Die INOVAPLAN GmbH beforscht die Integration der Ergebnisse in die Verkehrsplanungspraxis vor allem für Städte und Gebietskörperschaften. Erkenntnisse aus der Nutzung der vielfältigen Datenquellen im Projekt ermöglichen es, kommunale Fragestellungen in der Verkehrsplanung und -steuerung zukünftig besser zu beantworten und neue Ideen oder bisher limitierende Möglichkeiten in der Verkehrsmodellierung zu erweitern. »Durch eine zunehmende Verfügbarkeit von Daten wird deren Integration in die kommunale Verkehrsplanungspraxis immer wichtiger, so dass wir hier einen wichtigen Beitrag liefern, um zeitgemäß zu planen«, so Dr. Tim Hilgert, Projektleiter der INOVAPLAN.
regiomove-App mit offenem, modularem System
Die raumobil GmbH entwickelt nachhaltige, digitale Internetlösungen im Sharing- und Mobilitätsbereich. Die App regiomove ist aus einem von raumobil entwickelten Baukastensystem (Mappkit) für Mobilitätsanwendungen entstanden. Charakteristisch für die Produkte ist, dass sie über ein offenes modulares System verfügen, wodurch neue Schnittstellen und Informationen neuer Dienstleister jederzeit eingebunden werden können. Das ist die Grundlage für die Integration und Nutzbarmachung zusätzlicher mobilitätsrelevanter Datenquellen aus dem Projekt DAKIMO, welche das Nutzungserlebnis der App durch Personalisierung sowie die Bereitstellung zusätzlicher Informationsdienste steigern sollen und den Endnutzerinnen und Endnutzern Zugang zu passgenauen und leicht zugänglichen Mobilitätsangeboten bietet.

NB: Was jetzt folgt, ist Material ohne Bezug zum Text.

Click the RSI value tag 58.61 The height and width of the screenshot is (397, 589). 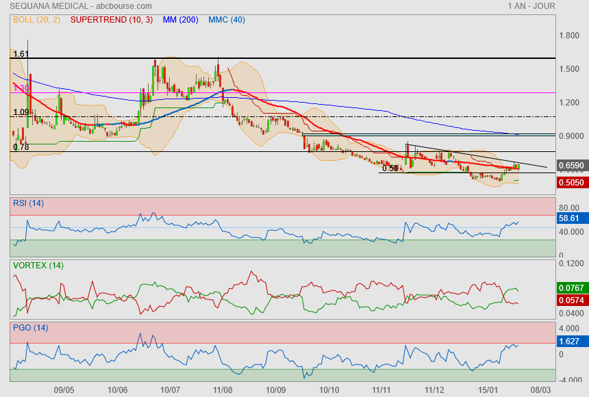click(571, 218)
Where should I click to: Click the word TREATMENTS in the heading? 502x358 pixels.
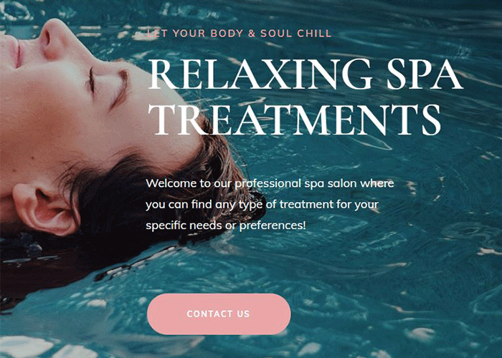tap(295, 120)
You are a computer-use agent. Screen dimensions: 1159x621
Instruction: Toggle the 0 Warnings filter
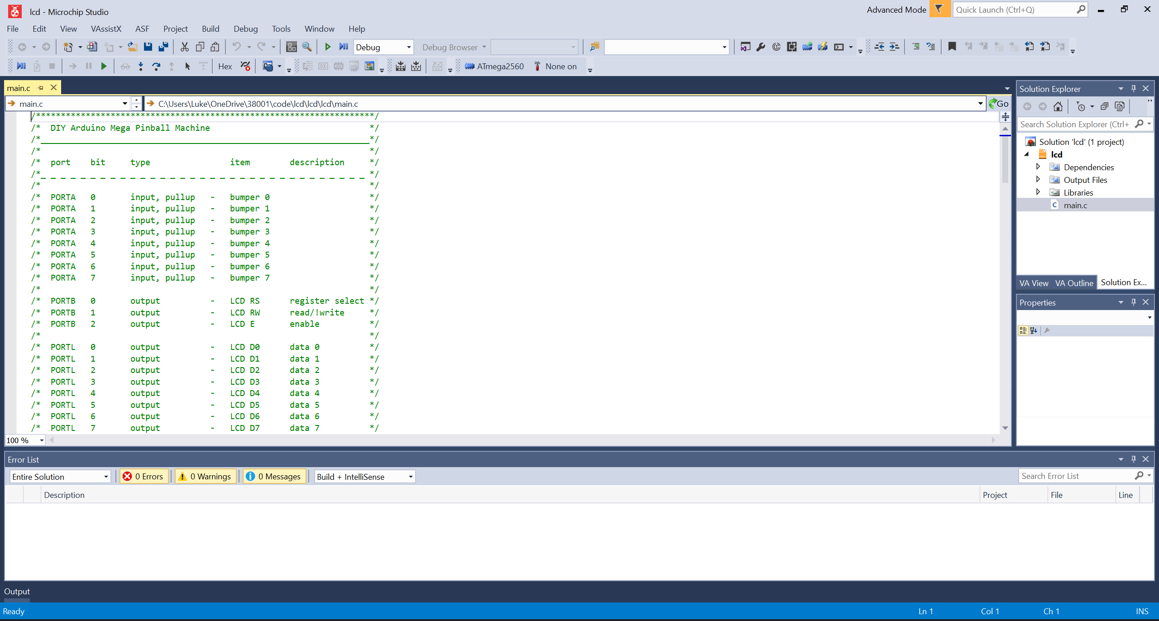(206, 477)
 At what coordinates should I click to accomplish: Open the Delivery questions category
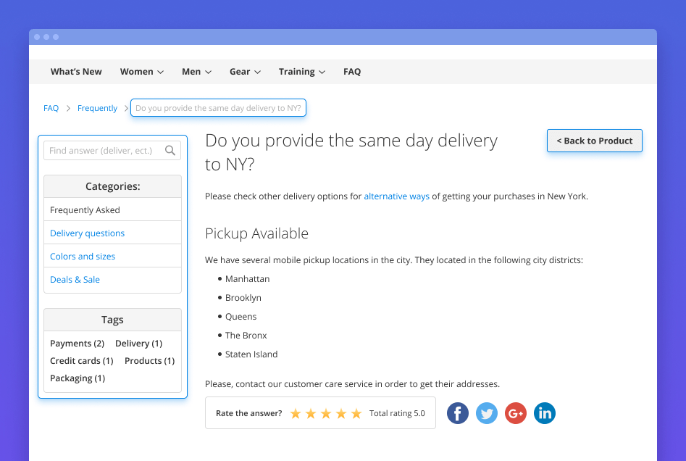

»Das DAKIMO-Projekt soll aufzeigen, im welchem Masse Methoden der KI gesellschaftliche Anliegen wie die Mobilitätswende unterstützen, und dabei nachhaltigen, nachweisbaren Mehrwert schaffen können«, sagt Gesamtprojektleiter Dr. Thomas Usländer vom Fraunhofer IOSB. Dazu hat DAKIMO im Oktober 2021 mit einem Budget von etwa 5 Millionen Euro die Arbeit aufgenommen. Die Forschenden treiben in den kommenden drei Jahren die Entwicklung und Umsetzung entsprechender Lösungen im virtuellen Datenraum sowie im realen Verkehr der Region Karlsruhe voran.
An dem vom Bundesministerium für Bildung und Forschung (BMBF) mit 3,5 Millionen Euro geförderten Projekt sind beteiligt: raumobil GmbH, INIT GmbH, INOVAPLAN GmbH, Karlsruher Institut für Technologie (KIT), KVV und Fraunhofer IOSB.
Dieses Forschungs- und Entwicklungsprojekt wird durch das Bundesministerium für Bildung und Forschung (BMBF) gefördert und vom Projektträger Karlsruhe (PTKA) betreut.
Über die Frauenhofer-Geschellschaft
Die Fraunhofer-Gesellschaft ist die weltweit führende Organisation für anwendungsorientierte Forschung. Unter ihrem Dach arbeiten 75 Institute und Forschungseinrichtungen an Standorten in ganz Deutschland. Eines davon ist das Fraunhofer-Institut für Optronik, Systemtechnik und Bildauswertung IOSB mit rund 700 Mitarbeitenden in Karlsruhe, Ettlingen, Ilmenau, Lemgo, Görlitz, Rostock und Peking. Zu seinen Schwerpunkten zählen das industrielle Internet der Dinge, Informationsmanagement, bildgebende Sensoren und die automatisierte Auswertung der anfallenden Daten, bis hin zur Entwicklung von Entscheidungsunterstützungssystemen und (teil-)autonomen Systemen, sowie die Nutzbarmachung Künstlicher Intelligenz in praktischen Anwendungen.